Helen smiles, hopeful. “Maybe you’ll have one more husband. Remember, the priestess said that we’ll marry twice and thrice.”
“Wouldn’t that be wonderful?”
It is Helen’s turn to laugh. She finishes her daughter’s hair, and Hermione rests her head against her chest.
“You know Leda once said that our lives are short and miserable, but sometimes we can be lucky enough to find someone who cures our loneliness.”
Clytemnestra is not sure her mother’s loneliness was ever cured, but she keeps silent. Helen takes her hand. “No matter how many husbands we’ll have, we have already been lucky enough to have each other.”

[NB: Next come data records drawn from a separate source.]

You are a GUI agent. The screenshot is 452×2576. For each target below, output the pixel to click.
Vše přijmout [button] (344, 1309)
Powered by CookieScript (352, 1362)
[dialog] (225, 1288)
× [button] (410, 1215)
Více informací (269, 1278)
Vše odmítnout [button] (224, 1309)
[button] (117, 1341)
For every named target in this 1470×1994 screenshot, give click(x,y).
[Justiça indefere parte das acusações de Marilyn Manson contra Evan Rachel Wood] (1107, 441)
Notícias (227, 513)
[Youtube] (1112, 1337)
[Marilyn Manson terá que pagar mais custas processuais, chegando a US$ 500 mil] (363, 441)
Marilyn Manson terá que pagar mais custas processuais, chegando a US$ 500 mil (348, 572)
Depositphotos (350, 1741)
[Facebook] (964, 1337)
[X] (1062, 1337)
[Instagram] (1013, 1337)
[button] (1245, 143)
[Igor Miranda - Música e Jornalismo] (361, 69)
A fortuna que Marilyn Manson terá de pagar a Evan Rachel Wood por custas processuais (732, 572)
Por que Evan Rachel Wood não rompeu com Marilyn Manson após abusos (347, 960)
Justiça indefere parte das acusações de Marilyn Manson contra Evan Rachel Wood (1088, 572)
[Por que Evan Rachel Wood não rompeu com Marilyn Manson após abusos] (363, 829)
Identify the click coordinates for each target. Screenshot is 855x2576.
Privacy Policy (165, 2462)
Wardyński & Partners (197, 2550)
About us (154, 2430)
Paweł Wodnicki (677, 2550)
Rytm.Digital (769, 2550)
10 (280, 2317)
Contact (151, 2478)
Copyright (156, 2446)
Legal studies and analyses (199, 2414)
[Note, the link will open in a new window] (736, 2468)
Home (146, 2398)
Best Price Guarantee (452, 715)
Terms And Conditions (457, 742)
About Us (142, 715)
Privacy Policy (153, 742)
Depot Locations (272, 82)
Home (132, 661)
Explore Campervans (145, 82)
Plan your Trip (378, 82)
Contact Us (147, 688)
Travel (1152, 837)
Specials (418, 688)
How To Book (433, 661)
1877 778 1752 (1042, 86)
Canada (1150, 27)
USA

For a moment, the torches burn brighter, and nothing else matters for Clytemnestra but her sister’s love.
*
Before bed, she goes to her mother’s room, in the deepest part of the gynaeceum. Most of the torches have gone out, and Clytemnestra feels the wall under her hand to avoid stumbling.
Inside Leda’s chamber, it is warmer and the air smells of spiced wine. She can see her mother’s figure lying sideways on the bed, her face turned toward the only window.
“Clytemnestra,” Leda says, her voice clear in the utter silence. “Light a torch for me.”
“Yes, Mother.”
She takes the last, dying torch and brings it to the others in the room. They light and flicker, casting long shadows on the cowhide on the floor. Leda sits up and studies her. “You are more beautiful than ever,” she says. “Mycenae agrees with you.”
“I wouldn’t say that.”
Leda smiles. “Come, sit with me.”
Clytemnestra covers the space between them and sits on the sheepskins. From up close, she can feel her mother’s warmth and detect her faint smell, like the earth after rain.
“What do you think of the girls your brothers love so much?”
She examines her mother’s face in search of any right answer, but Leda is just curious. “I like them.”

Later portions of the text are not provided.